[Collected data entries]
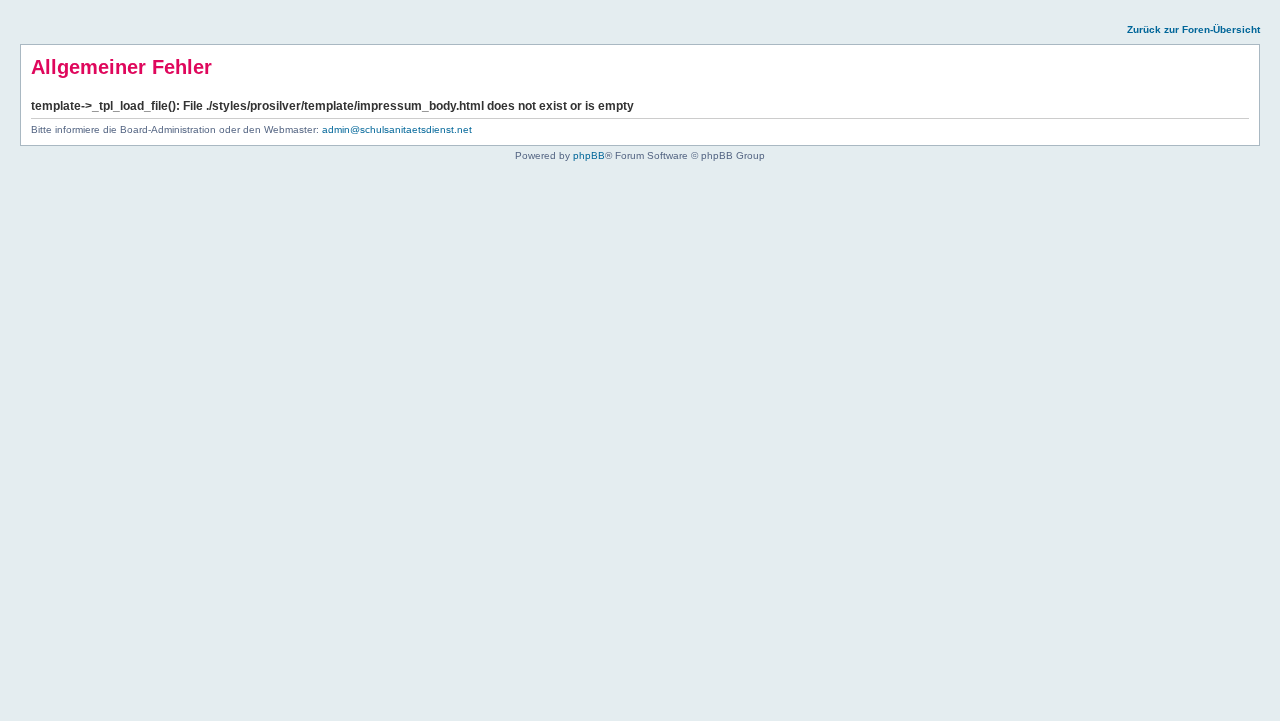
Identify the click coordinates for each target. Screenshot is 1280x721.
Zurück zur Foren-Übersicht (1193, 29)
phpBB (589, 155)
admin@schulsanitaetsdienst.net (397, 129)
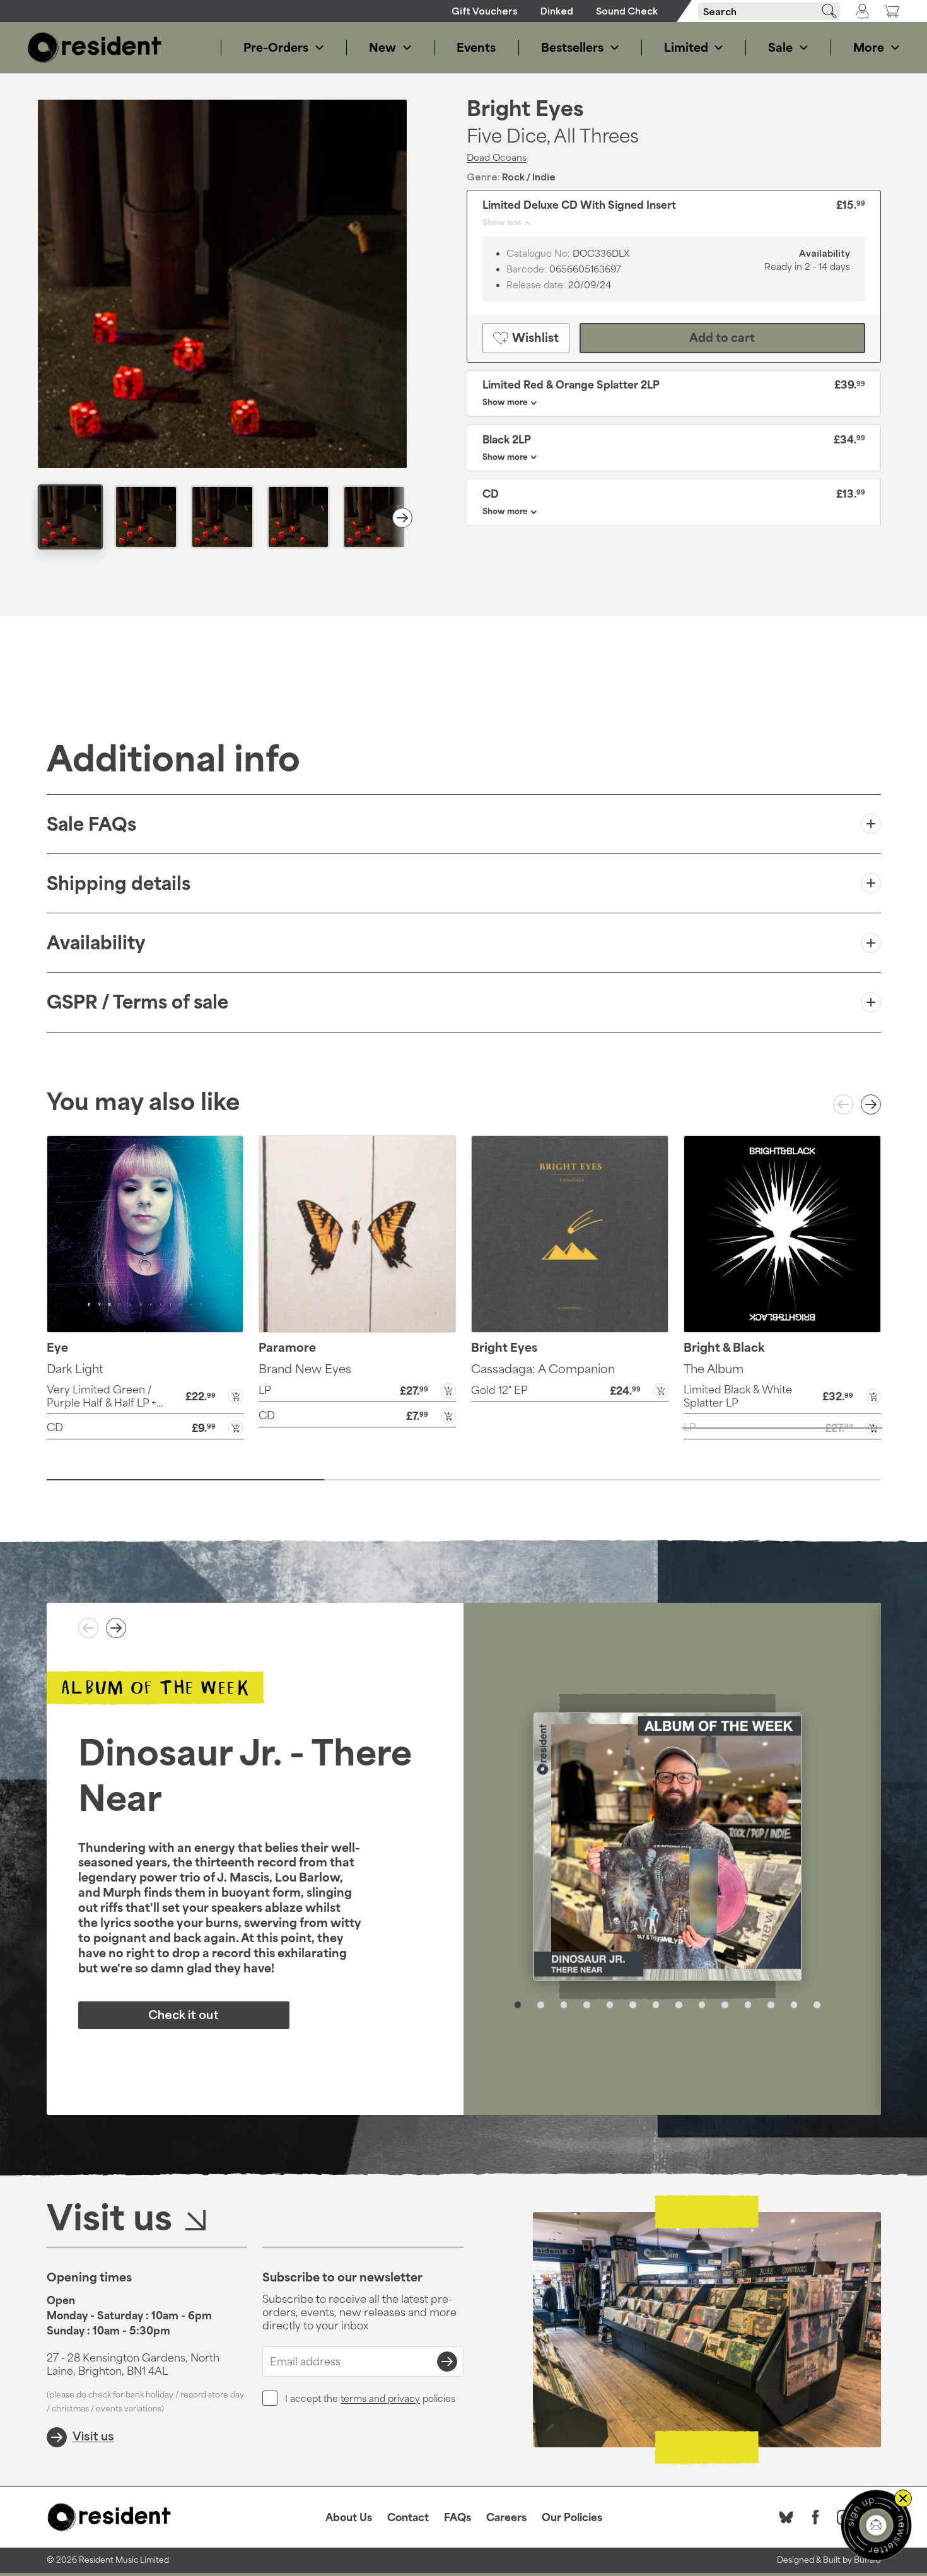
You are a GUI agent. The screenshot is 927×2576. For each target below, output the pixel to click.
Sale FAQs (91, 824)
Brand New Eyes (305, 1369)
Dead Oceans (497, 157)
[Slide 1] (186, 1479)
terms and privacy (380, 2398)
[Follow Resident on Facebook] (815, 2517)
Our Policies (572, 2517)
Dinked (556, 11)
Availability (96, 942)
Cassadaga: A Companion (543, 1369)
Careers (506, 2517)
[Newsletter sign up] (876, 2525)
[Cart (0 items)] (891, 11)
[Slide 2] (464, 1479)
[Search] (825, 11)
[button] (145, 1395)
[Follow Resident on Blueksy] (786, 2517)
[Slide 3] (742, 1479)
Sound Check (627, 11)
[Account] (862, 11)
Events (476, 47)
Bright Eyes (525, 108)
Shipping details (118, 883)
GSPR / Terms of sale (137, 1002)
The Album (713, 1369)
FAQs (457, 2517)
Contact (408, 2517)
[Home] (94, 47)
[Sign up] (447, 2361)
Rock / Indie (529, 177)
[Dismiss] (903, 2498)
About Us (348, 2517)
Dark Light (75, 1369)
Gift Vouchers (485, 11)
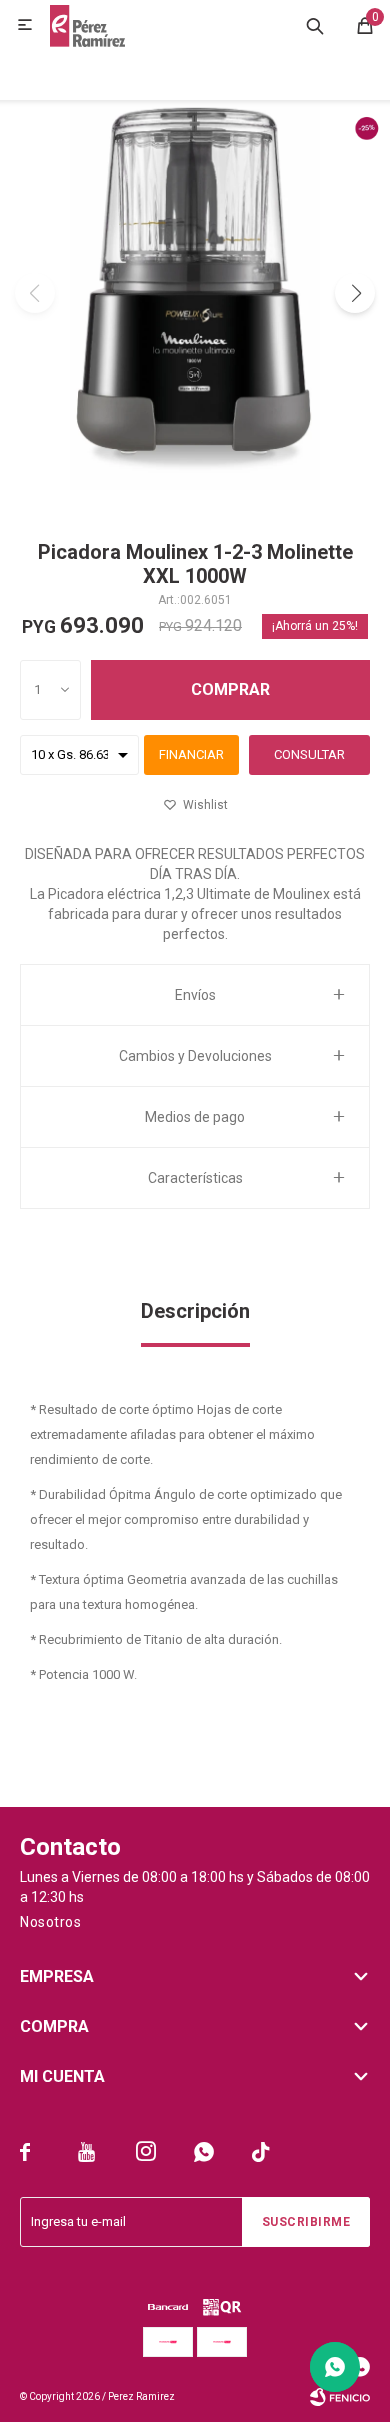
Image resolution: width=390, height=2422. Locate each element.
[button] (315, 25)
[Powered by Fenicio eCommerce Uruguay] (340, 2397)
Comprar (230, 689)
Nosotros (50, 1922)
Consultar (309, 754)
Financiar (191, 754)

▸ **What is needed**
The records are to be retyped in full and exactly, with no image carried over.

▸ **Task answer**
Identify the click coordinates for each target. Screenshot is 1280x721.
Zurück zur Foren-Übersicht (1193, 29)
phpBB (589, 155)
admin@schulsanitaetsdienst.net (397, 129)
You are a GUI agent. The screenshot is 927×2576. For each target below, output the pixel to click.
Sale FAQs (91, 824)
Brand New Eyes (305, 1369)
Dead Oceans (497, 157)
[Slide 1] (186, 1479)
terms and privacy (380, 2398)
[Follow Resident on Facebook] (815, 2517)
Our Policies (572, 2517)
Dinked (556, 11)
Availability (96, 942)
Cassadaga: A Companion (543, 1369)
Careers (506, 2517)
[Newsletter sign up] (876, 2525)
[Cart (0 items)] (891, 11)
[Slide 2] (464, 1479)
[Search] (825, 11)
[button] (145, 1395)
[Follow Resident on Blueksy] (786, 2517)
[Slide 3] (742, 1479)
Sound Check (627, 11)
[Account] (862, 11)
Events (476, 47)
Bright Eyes (525, 108)
Shipping details (118, 883)
GSPR / Terms of sale (137, 1002)
The Album (713, 1369)
FAQs (457, 2517)
Contact (408, 2517)
[Home] (94, 47)
[Sign up] (447, 2361)
Rock / Indie (529, 177)
[Dismiss] (903, 2498)
About Us (348, 2517)
Dark Light (75, 1369)
Gift Vouchers (485, 11)
Image resolution: width=390, height=2422. Locate each element.
[button] (315, 25)
[Powered by Fenicio eCommerce Uruguay] (340, 2397)
Comprar (230, 689)
Nosotros (50, 1922)
Consultar (309, 754)
Financiar (191, 754)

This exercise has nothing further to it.